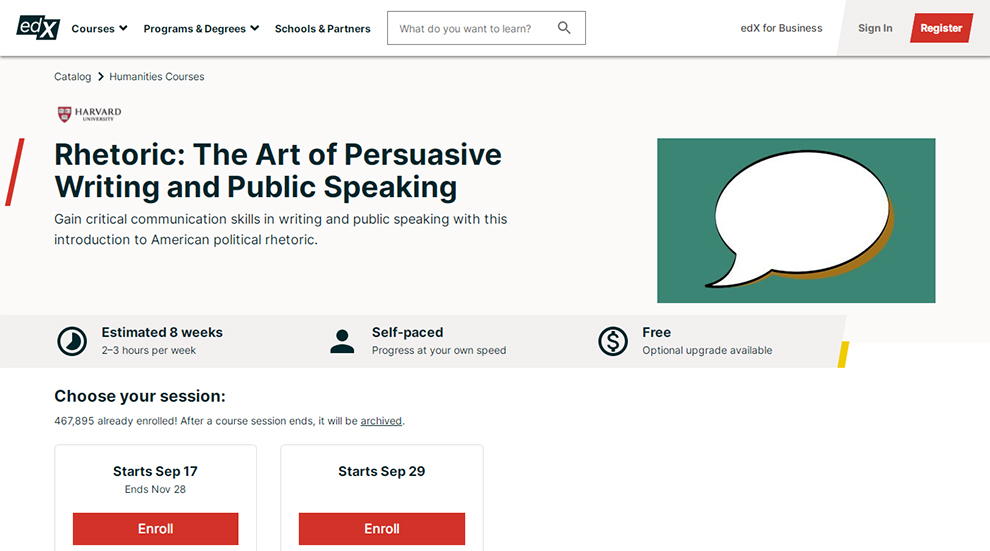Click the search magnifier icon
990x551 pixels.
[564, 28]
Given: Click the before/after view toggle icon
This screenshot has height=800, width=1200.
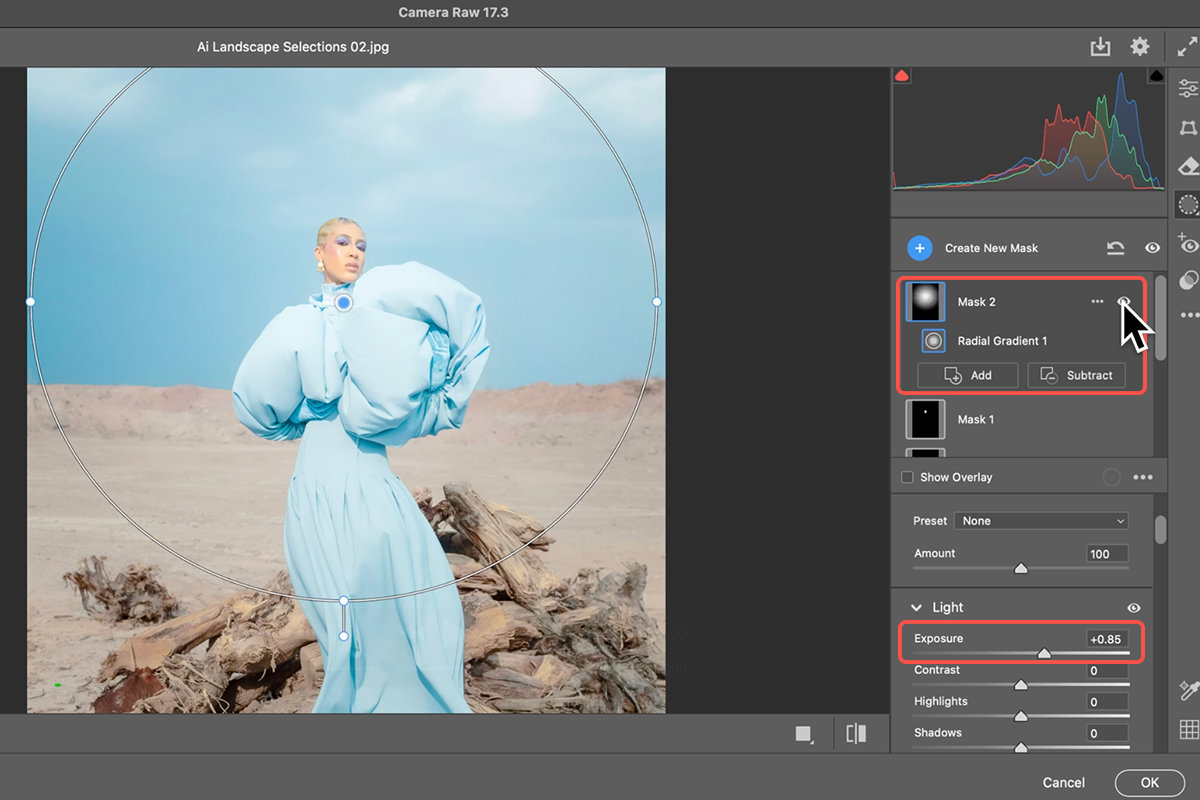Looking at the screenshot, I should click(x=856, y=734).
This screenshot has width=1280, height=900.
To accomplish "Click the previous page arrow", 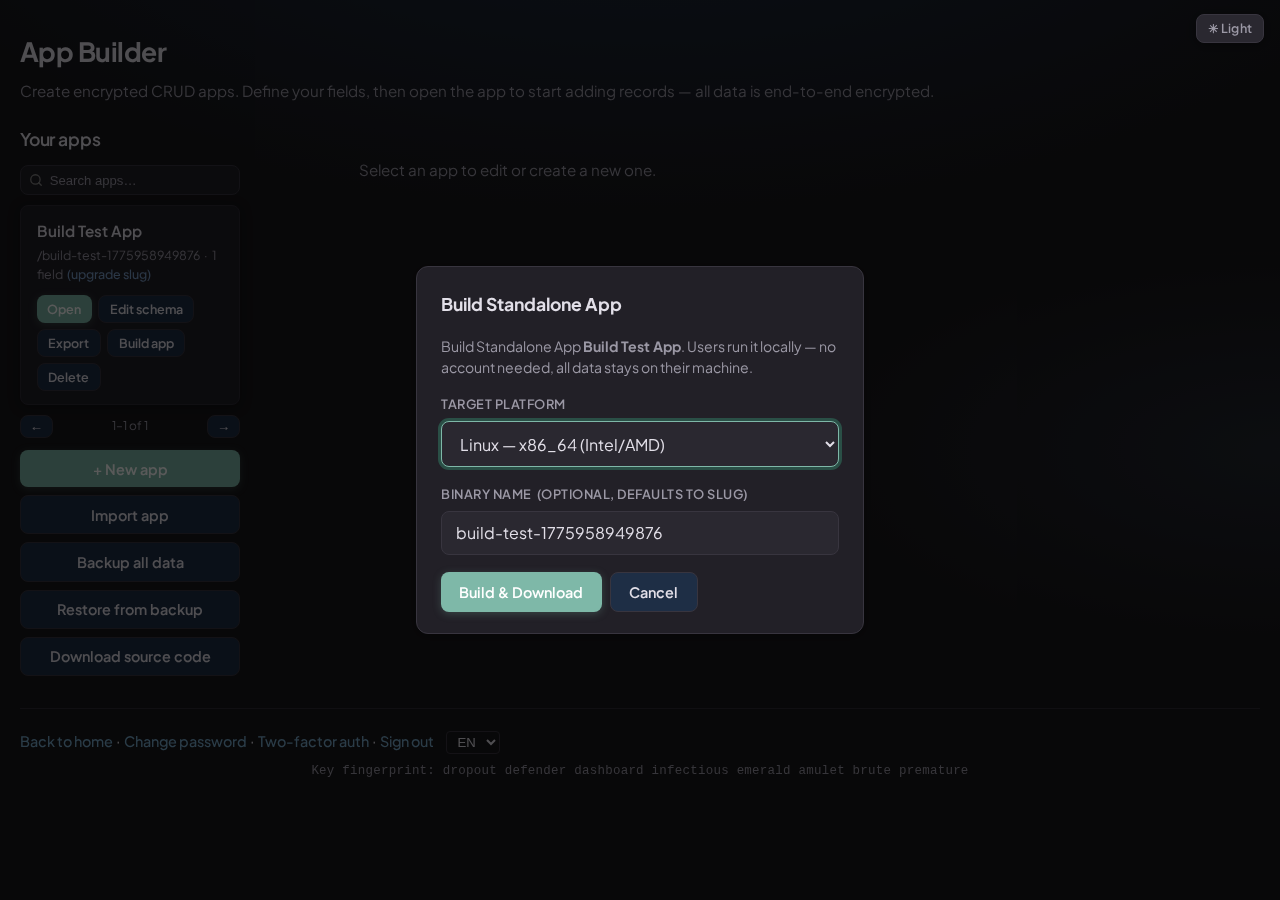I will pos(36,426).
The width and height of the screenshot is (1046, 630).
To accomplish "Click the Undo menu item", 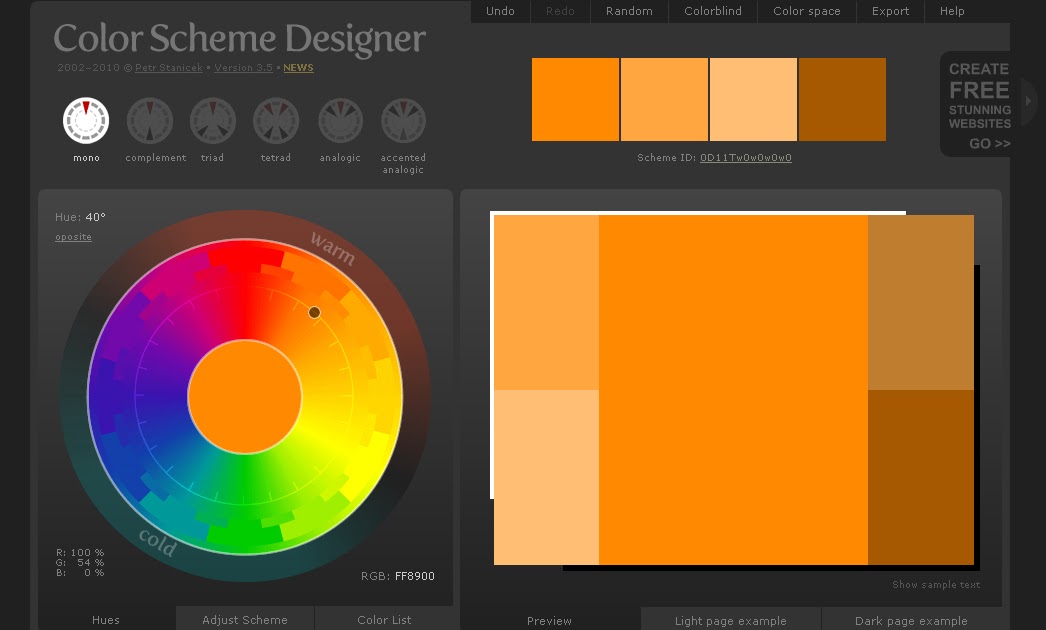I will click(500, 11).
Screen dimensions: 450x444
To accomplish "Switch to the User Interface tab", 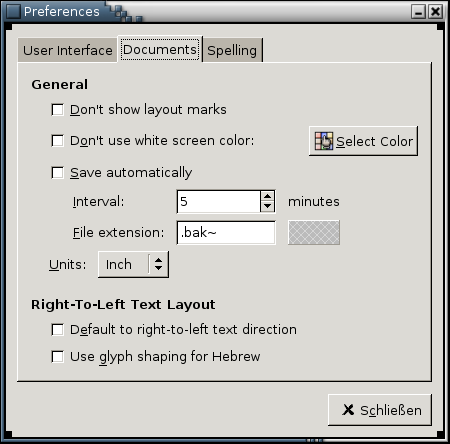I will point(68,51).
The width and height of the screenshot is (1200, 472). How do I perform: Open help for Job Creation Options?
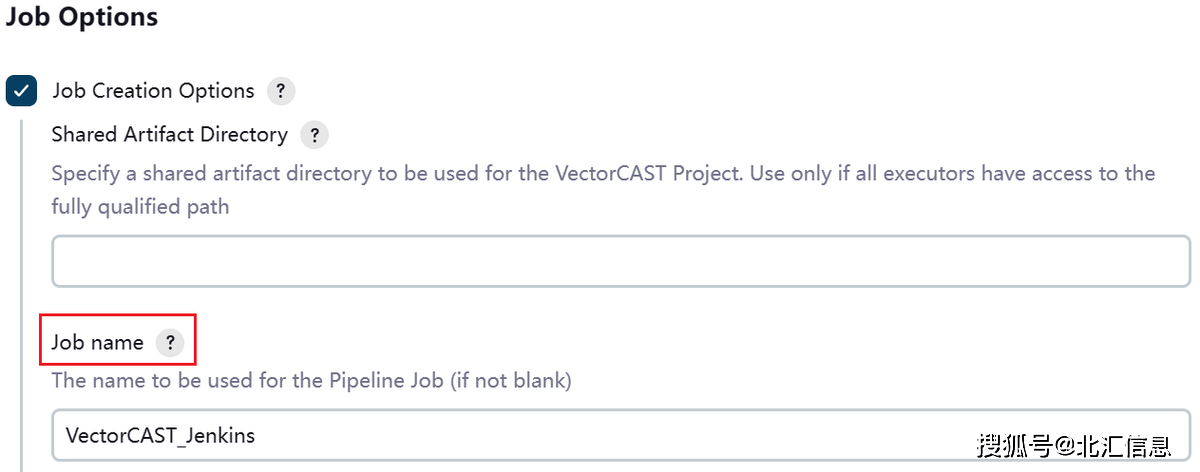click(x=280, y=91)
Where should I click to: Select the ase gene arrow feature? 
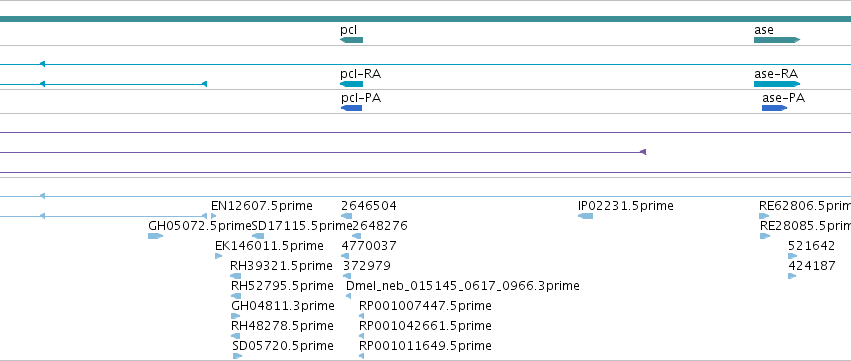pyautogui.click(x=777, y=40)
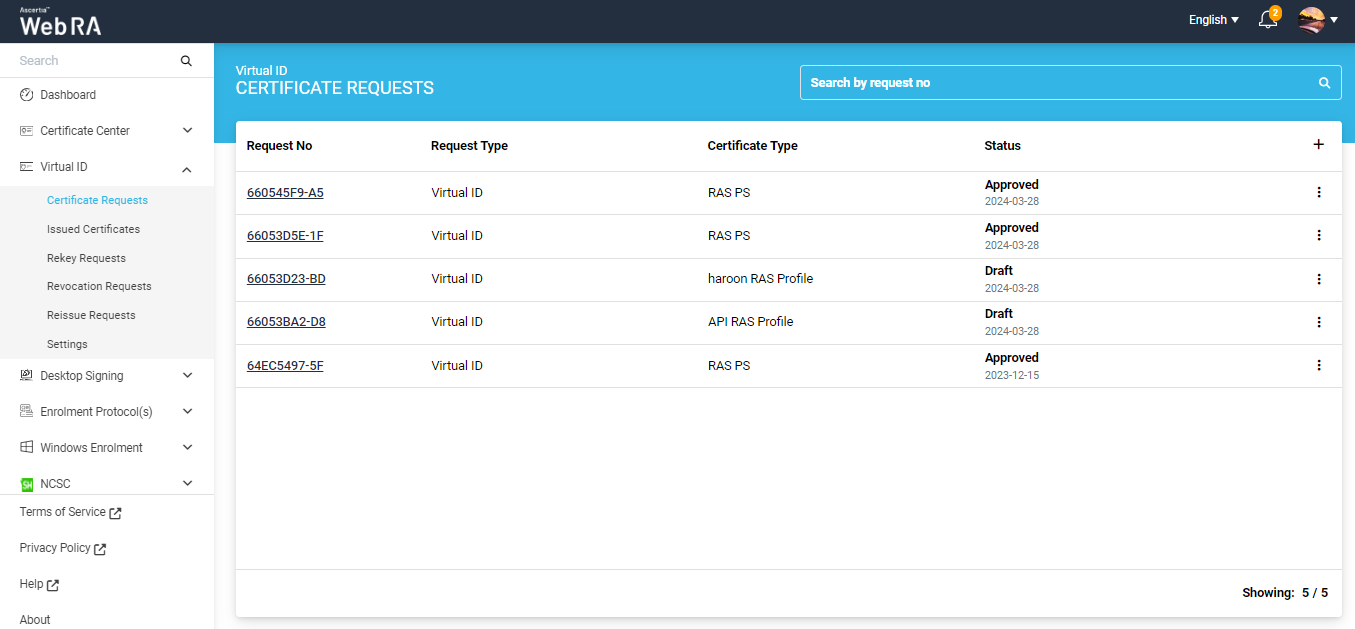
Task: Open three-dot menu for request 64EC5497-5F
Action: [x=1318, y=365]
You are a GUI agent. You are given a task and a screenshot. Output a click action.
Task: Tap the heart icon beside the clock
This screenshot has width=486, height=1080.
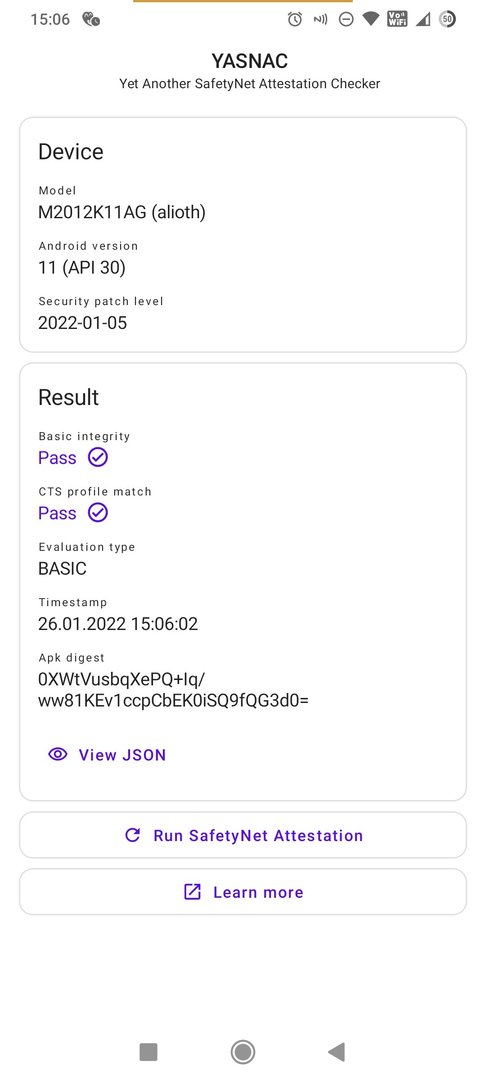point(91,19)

──────────

All lines from the one containing "Task: Tap the heart icon beside the clock" through the end of the data are to be restated exactly, with nothing else and without the pictures.

Answer to the exercise:
Task: Tap the heart icon beside the clock
This screenshot has width=486, height=1080.
point(91,19)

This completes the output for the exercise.